Showing posts with label Tabarro. Show all posts
Showing posts with label Tabarro. Show all posts

Saturday, December 12, 2015

15.7.69 Changing flats

15.7.69
Well, well, and hullo. (15th July). Hope you are still recovering properly like a good wee girl. I’ve had Fred’s alter ego in here twice just lately ˗ a cat that is growing up to look like Fred. At least as I remember her. (Do you know in this day and age of photos I don’t possess a single one of you! And I’ve got three of Francisco, whom I’ve never seen.[This was a Korean orphan boy I sponsored for a few years.] Send me one, will you? Even if you have to have it especially taken with all the rest of the Hannagan clan.) This cat is terribly cheeky and walks in whenever I have the back door open and food cooking.
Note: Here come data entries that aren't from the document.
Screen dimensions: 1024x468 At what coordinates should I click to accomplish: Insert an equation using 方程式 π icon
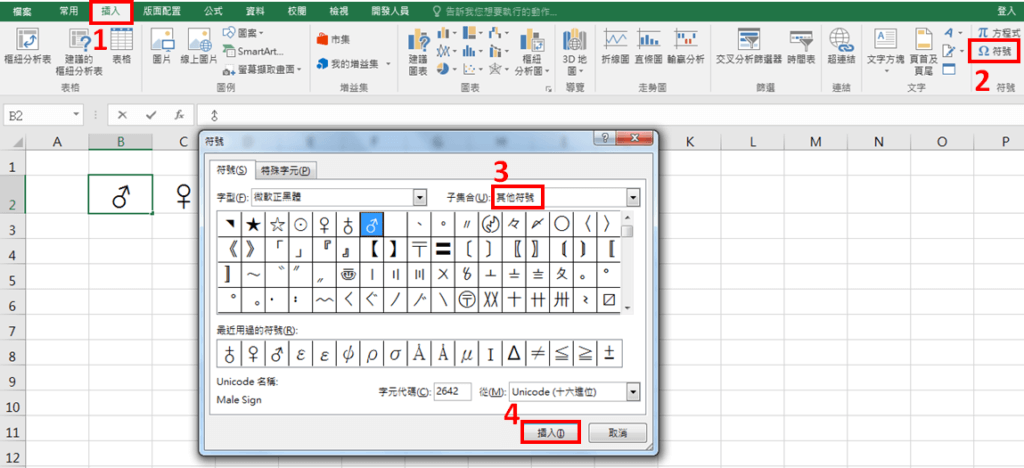pos(994,33)
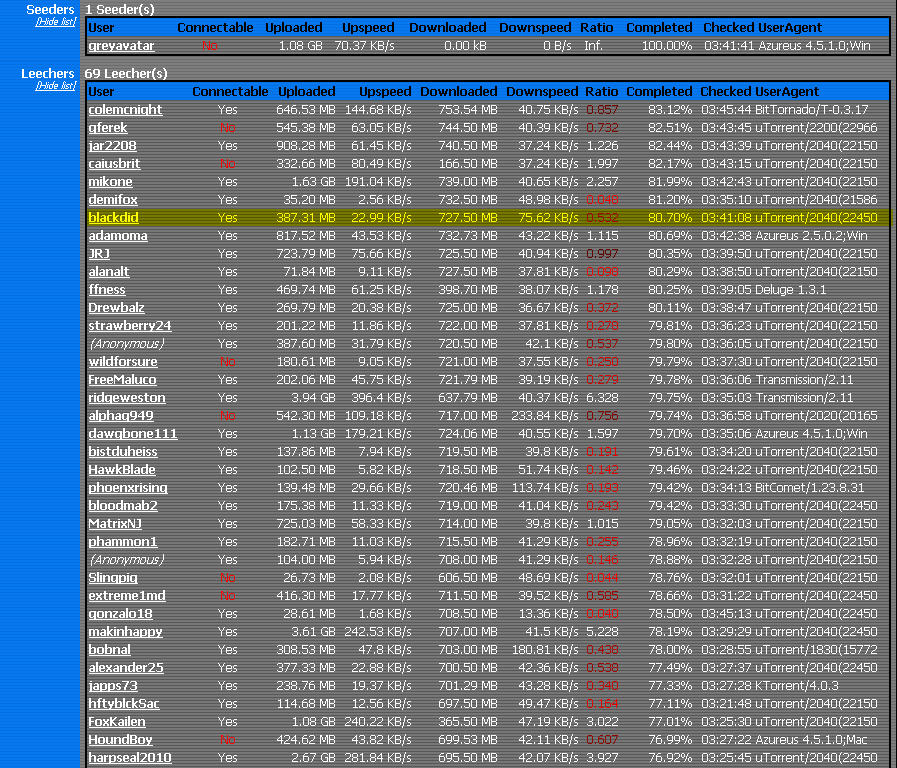The width and height of the screenshot is (897, 768).
Task: Hide the Seeders list
Action: [x=56, y=22]
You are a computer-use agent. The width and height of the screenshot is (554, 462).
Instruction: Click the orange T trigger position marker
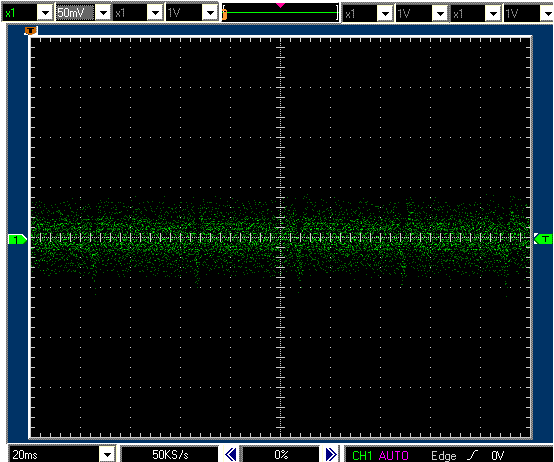[30, 31]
I was in the middle of a Sunday meal one weekend, and suddenly felt something rub across my leg ˗ only on this occasion the door wasn’t even open. What a fright. She’d come in an open window! But she’s very like Fred, and I enjoy her company.
Well, several things have happened of interest. To go backwards, today, Hazel and I received a summons to go and see Mr Kentish after one of the rehearsals. Well, remember that TV business that we had going on at the Centre a while back? And how I was shot sitting doing absolutely nothing? Well, they want the people who appeared in that scene to go to Edinburgh in September to shoot a scene up there as a follow-up and they pay! Everything. Great great great.
On Sunday night I went up to town and after going to Church in the evening at six at my little French church off Leicester Square (Mass in French ˗ and sermon!) (it’s a beautiful church actually built with the same sort of material as in Moran Chapel, but about six times as big, right next to a cinema currently showing a hit film on Lesbians.) [Moran Chapel is/was in the centre of Dunedin, in the Octagon: a tiny place that might hold twenty people.] (I’ll have to get a new ribbon.) (Hold on...) [I changed the fading ribbon to an equally faded red one; almost impossible to read.]
As I was saying, I met up with David and Hazel and Dave’s flatmate John, and a friend of Hazel’s called Kathy Bird. And it turned out that Kathy had found a flat which she wanted to move into but found that she wasn’t going to have enough people ˗ again someone had opted out at the last minute. I said that if David agreed (Syrus, that is ˗ the one I was to share a flat with) it might be suitable for us to come in on. It’s a place with room for five people and six if wanted. So anyway last night David and I went out to look at it (after David had said he liked the idea ˗ I’ll still be going down to Hastings though, I think; I don’t see any reason not to see a bit more of the place) and it’s massive ˗ five bedrooms, a large lounge, a kitchen, bathroom, and lots of funny little off rooms, that don’t seem to have any purpose in life, and a private garden which at the moment looks fabulous. It’s on the ground floor of an old three-storeyed house, and the place has so many doors ˗ most of the rooms have two (?) that it looks like the set of a French farce! It’s not actually ours yet, but Kathy and I are going in tomorrow to look at it, so I’ll not finish this until it’s definite and then if it is you can start addressing mail there. [A woman lived upstairs on her own, as I recall, which meant she must have had an enormous amount of space. As for most of the rooms having two doors; I think this is nonsense. Mine did, but not the rest, as I recall. ]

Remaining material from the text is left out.